Podsumowano działalność klubu, wręczono podziękowania i wyznaczono cele na następny rok.
Klub „Strefa” jest miejscem, gdzie młodzi ludzie chętnie przychodzą. To tam mogą pod okiem wychowawców odrobić lekcje, podciągnąć się w nauce z pomocą korepetytorów, rozwijać swoje pasje w kółkach zainteresowań: tanecznym, plastycznym, modelarskim czy dziennikarskim, ale także pograć w bilarda, piłkarzyki czy ping-ponga. Z końcem roku klub podczas świątecznego spotkania podsumował swoją dotychczasową działalność, a także wyznaczono zadania na 2017 rok.
– Dzięki klubowi dzieciaki nie siedzą pod blokiem, nie bawią się w narkotyki i inne używki, tylko czas spędzają tutaj, w dobrym towarzystwie – przyznaje Ewa, która do klubu zagląda od kilku lat, ma wyrobione własne zdanie na temat takich miejsc.
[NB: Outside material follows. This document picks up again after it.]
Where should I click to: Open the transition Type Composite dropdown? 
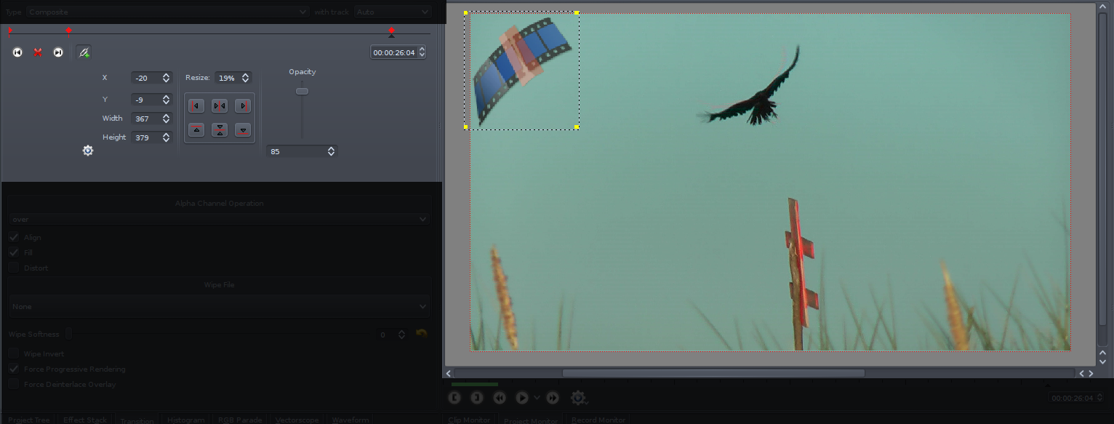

W klubie „Strefa” zajęcia prowadzi m.in. Dawid Łomnicki. – W klubie jest w każdy czwartek. Można się u niego dowiedzieć więcej o streetworkoucie, który stał się jego sposobem na życie – zachęca klub młodzież do udziału (od poniedziałku do piątku w godz. od 16:00 do 19:00).
Przy Żółkiewskiego 22 wcześniejszym popołudniem działa placówka wsparcia dziennego. Tu opiekę znajdują młodsze dzieci. – Cieszymy się, bo wiele rzeczy udało nam się zrealizować, m.in. podjęliśmy współpracę z raciborską uczelnią. Jej studenci realizują z dziećmi zajęcia terapeutyczne – mówi Justyna Cygan, kierownik placówki. Dzieci w placówce dostają czterogodzinną opiekę wychowawców, z pomocą wolontariuszy mogą tu odrobić lekcje, mają zapewniony ciepły posiłek i kreatywnie zorganizowany czas.
– Działalność klubu nie byłaby możliwa gdyby nie ogromne zaangażowanie sztabu ludzi i wsparcie m.in. Miasta Racibórz. Ale tak naprawdę pomóc może każdy, bo Stowarzyszenie „Pomocna Dłon”, które prowadzi „Strefę” jest organizacją pożytku publicznego, więc można jej przekazywać 1 % swojego podatku – podkreśla Stowarzyszenie „Pomocna dłoń”.